Exercise text ->
Danfoss employs approximately 41,928 people worldwide with its headquarters in Nordborg, Denmark.
In 2002 Danfoss joined the United Nations Global Compact, consisting of nine principles with social and environmental responsibility.

Bitten og Mads Clausens Fond was established as a self-governing institution in 1971 by Bitten Clausen. Today, the foundation is the biggest shareholder in the company.

== Controversy ==
=== World War II ===
In 2010, some Danish newspapers reported that Danfoss sold its products to Germany during World War II.
They quoted the book Krigens købmænd ("Merchants of War") by Christian Jensen, Tomas Kristiansen and Karl Erik Nielsen, who stated that Danfoss sold goods to the occupying forces for 408,850 Danish kroner. According to Ole Daugbjerg from Danfoss, they did not trade directly with the Germans.

Later in 2001, it was cleared in the book Danfoss under besættelsen ("Danfoss during the Occupation") by Ditlev Tamm although other critics have claimed the book might not be neutral because Tamm was paid by Danfoss to perform the investigations.

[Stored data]
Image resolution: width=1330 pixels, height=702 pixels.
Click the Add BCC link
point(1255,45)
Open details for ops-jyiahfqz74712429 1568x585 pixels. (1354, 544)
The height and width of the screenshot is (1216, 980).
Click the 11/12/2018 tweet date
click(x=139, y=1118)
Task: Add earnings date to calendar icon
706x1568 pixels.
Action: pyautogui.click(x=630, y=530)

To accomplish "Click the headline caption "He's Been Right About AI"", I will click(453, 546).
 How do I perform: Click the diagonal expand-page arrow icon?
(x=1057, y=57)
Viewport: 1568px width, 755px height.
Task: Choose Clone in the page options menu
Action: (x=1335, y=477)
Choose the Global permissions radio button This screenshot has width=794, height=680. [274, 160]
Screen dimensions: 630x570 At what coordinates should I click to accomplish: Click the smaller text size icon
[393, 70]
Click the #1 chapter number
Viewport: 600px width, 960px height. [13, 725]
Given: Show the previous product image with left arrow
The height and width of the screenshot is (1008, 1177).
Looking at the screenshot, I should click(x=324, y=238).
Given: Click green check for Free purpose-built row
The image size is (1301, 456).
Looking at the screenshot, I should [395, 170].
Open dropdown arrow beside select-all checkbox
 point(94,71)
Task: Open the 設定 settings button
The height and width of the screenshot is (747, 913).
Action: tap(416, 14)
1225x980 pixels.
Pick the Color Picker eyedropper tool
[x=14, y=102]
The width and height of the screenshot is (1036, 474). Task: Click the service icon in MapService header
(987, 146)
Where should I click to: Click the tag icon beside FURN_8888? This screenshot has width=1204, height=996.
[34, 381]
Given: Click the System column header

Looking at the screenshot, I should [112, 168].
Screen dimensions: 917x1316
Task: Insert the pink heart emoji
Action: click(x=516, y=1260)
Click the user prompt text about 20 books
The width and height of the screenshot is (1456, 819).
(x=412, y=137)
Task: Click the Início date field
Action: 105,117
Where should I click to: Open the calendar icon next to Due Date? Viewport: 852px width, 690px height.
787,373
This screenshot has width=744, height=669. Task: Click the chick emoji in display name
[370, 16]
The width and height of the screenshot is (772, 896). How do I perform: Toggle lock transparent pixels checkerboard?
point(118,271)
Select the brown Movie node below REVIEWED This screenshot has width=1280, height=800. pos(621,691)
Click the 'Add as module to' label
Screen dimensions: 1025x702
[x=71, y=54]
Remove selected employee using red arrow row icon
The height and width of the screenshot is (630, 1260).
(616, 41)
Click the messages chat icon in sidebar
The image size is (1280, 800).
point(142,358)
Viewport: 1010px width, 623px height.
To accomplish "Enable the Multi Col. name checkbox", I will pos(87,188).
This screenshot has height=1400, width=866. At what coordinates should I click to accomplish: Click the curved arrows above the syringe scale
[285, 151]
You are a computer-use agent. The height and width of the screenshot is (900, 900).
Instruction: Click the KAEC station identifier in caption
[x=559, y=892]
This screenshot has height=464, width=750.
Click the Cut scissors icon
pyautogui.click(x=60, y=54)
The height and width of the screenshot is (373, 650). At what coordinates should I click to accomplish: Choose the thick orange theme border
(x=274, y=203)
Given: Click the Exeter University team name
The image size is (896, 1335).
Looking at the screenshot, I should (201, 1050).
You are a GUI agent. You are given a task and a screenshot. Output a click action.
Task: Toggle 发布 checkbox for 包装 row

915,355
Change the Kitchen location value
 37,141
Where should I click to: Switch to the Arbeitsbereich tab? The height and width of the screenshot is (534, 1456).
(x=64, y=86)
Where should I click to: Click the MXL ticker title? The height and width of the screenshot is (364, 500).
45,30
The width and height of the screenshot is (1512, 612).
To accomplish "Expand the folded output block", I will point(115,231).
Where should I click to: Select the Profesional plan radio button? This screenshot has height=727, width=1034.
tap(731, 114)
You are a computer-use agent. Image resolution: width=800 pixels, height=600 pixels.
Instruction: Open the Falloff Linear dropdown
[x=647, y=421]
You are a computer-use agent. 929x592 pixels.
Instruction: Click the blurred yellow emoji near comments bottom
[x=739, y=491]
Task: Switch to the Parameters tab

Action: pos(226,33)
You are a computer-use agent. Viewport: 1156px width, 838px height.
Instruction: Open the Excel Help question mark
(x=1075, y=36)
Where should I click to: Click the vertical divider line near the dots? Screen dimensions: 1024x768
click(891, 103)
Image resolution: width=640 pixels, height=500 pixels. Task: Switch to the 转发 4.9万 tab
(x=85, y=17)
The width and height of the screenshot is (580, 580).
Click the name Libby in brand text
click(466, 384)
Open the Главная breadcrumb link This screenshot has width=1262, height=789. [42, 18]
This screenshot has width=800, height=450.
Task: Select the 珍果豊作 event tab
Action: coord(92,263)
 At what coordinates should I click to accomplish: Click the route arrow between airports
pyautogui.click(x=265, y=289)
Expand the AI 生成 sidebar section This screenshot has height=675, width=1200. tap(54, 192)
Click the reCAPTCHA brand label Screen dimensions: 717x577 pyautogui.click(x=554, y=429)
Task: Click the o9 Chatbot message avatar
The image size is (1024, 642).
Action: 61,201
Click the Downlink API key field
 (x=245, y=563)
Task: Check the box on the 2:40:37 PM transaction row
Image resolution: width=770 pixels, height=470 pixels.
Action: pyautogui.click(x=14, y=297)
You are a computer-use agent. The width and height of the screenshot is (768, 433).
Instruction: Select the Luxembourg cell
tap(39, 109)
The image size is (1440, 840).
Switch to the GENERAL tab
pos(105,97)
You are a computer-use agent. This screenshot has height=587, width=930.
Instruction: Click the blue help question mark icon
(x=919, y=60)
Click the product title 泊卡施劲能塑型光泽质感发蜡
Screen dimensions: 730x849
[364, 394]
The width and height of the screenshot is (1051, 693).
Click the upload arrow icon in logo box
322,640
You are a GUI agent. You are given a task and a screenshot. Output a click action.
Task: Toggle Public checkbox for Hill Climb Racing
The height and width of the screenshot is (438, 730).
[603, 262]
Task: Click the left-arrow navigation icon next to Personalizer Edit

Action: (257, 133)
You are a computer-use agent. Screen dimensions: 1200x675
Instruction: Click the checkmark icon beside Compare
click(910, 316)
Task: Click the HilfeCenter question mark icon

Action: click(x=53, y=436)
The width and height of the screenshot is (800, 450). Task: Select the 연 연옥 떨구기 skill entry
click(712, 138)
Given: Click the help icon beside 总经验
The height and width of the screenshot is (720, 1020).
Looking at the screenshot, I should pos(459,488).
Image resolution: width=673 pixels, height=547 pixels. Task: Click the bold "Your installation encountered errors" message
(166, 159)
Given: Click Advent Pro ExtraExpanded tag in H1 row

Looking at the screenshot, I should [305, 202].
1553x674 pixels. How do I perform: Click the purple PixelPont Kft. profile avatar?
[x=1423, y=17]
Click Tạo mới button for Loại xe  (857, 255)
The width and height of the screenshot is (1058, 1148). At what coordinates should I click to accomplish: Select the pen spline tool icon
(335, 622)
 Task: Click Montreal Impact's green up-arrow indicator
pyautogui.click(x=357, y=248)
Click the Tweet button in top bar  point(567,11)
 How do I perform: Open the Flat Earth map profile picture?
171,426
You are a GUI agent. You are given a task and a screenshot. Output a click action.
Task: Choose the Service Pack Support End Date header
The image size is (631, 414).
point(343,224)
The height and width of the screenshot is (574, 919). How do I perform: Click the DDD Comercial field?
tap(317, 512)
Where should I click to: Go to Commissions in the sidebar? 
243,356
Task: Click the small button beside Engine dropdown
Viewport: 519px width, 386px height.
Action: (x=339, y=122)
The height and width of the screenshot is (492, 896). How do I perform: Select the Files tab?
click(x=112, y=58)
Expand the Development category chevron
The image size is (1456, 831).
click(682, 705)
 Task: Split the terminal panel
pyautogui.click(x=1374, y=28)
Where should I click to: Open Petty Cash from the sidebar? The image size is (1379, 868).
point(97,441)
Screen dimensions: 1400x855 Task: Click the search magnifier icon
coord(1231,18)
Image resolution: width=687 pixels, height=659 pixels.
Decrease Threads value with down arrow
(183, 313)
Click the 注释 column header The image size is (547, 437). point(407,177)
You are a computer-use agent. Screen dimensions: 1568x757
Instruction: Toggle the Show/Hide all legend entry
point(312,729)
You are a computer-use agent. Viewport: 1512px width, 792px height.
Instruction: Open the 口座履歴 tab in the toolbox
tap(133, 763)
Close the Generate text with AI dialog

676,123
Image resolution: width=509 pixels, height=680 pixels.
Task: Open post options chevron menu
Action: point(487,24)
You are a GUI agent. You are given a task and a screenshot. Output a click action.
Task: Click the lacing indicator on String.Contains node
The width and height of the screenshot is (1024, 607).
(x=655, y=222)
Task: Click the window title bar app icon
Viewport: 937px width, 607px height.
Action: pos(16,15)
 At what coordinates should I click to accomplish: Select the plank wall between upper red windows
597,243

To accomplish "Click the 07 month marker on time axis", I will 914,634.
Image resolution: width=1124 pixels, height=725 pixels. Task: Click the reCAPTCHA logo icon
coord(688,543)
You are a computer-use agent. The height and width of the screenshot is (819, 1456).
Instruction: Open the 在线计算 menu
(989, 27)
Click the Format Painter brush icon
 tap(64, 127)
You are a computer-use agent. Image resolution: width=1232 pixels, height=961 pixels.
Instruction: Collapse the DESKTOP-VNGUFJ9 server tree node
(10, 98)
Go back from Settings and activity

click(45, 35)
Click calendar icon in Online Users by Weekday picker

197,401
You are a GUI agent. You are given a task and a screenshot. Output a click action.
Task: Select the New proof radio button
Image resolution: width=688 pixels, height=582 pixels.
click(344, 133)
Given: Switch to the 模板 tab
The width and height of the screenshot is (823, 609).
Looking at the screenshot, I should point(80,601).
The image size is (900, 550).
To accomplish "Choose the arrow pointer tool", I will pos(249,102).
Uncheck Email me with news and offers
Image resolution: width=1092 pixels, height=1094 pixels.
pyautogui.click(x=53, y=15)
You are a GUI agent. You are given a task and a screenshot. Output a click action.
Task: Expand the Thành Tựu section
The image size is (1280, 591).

Prompt 1 -> In the Danfoss text, where does the company have its headquarters?
Prompt 2 -> Name every author of the two books mentioned in the Danfoss text.
Prompt 3 -> Write out the part of the Danfoss text that opens with the words containing "Danfoss employs approximately" and closes with "and environmental responsibility.".

Answer section 1 -> Nordborg, Denmark

Answer section 2 -> Christian Jensen, Tomas Kristiansen, Karl Erik Nielsen, Ditlev Tamm

Answer section 3 ->
Danfoss employs approximately 41,928 people worldwide with its headquarters in Nordborg, Denmark.
In 2002 Danfoss joined the United Nations Global Compact, consisting of nine principles with social and environmental responsibility.